3. I live in three current states of self: past self, current self, future self.

1. In late April, 2011 I sat in a small café in Barcelona with my friends Alex, Jess, and Drew. We had just walked to see the Segrada Familia and some of Gaudi's other work in the city. We spoke to the waitress of the café who may also have been the owner. I perused the menu to ensure my selection was meat acceptable and mayonnaise free. I don't particularly remember the food but I remember the colorful walls and the friendly service, but mostly I remember the music.

I heard Adele's Rolling in the Deep for the first time while I sat in this café. I did not know who Adele was at this point, so I sat there and tried to figure out who was singing these words. I believe at that time that my best guess was Amy Winehouse. In retrospect, this was obviously quite far off, but not so far, I suppose. Either way- Amy Winehouse died less than 3 months later, July 23, 2011.

I doesn't matter that Adele sang Rolling in the Deep or that Amy Winehouse didn't but that three years ago I sat there listening to and wondering about this song. I didn't know Amy Winehouse but I do know a lot of people and they are all the same (most of them without the substance abuse issue).

One day some song or place or smell is going to remind you of someone you know. It may be your best friend or someone that you met briefly at one point in your life. You may think of them in passing and then three months later they may be dead. This sounds morbid but I mean it in the most inspiring way. Think of them while they are living. Reach out to them and love them.

They say life is short, but it is the longest thing that we do. Your life may be longer or shorter than others that you know. Do not take it for granted. Appreciate and love those that you want to love.

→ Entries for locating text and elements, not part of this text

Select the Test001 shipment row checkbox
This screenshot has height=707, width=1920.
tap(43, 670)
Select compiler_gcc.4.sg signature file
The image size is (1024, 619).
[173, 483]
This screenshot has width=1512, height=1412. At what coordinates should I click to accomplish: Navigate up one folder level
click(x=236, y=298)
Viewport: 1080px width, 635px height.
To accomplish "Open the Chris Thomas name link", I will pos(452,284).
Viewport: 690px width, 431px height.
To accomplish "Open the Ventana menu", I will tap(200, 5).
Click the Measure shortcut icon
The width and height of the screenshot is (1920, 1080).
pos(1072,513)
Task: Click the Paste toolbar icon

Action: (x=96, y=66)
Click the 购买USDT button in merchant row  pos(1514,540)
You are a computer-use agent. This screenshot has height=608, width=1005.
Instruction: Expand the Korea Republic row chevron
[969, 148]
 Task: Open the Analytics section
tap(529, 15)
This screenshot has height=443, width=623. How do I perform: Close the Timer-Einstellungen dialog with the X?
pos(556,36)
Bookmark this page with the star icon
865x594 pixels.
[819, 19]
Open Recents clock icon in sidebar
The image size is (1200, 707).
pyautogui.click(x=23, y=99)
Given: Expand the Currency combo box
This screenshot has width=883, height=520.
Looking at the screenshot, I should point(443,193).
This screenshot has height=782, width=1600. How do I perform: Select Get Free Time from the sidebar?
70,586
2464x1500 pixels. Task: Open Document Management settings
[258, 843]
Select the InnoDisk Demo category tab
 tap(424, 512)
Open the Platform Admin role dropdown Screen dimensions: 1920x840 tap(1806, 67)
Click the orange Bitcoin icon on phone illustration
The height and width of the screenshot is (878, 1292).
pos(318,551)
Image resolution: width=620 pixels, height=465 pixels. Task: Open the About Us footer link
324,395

2. Rolling in the Deep was one of the most popular and therefore overplayed songs on the radio in 2011 and 2012 which had probably caused me to resent it. This reminds me of a time in 8th grade when one classmate pointed out how annoying one of our other classmates was. After classmate 1 made this comment I too started to think classmate 2 was obnoxious. I was young and impressionable at the time and maybe I had always thought 2 was a annoying, but never were these thought present until another brought them to the surface.

The radio and this 13 year old guy both made me dislike something or someone that I may very well have enjoyed, both by praise and condescension.

This has brought to light the effect that our environment has on my outlook and opinions. These are less easily swayed than when I was 13 but it is a reminder not to let the beauty or greatness slip through the cracks based off of the values that others bestow upon it.

I have listened to Rolling in the Deep about 7 times this morning and have enjoyed every play.

3. On July first I was talked to my dad and told him that 6 months ago I was sailing around BVI on the yacht week and commented "RIP past happy self". That does not necessarily mean that my current self is not happy or that my future self won't be happy, but I feel now that 6 months ago I felt a different self. Now I am trying to delineate these "selves" and analyze their revolution. Right now I think I can label that as traveling (work-wise) self opposed to lives and works in Houston self.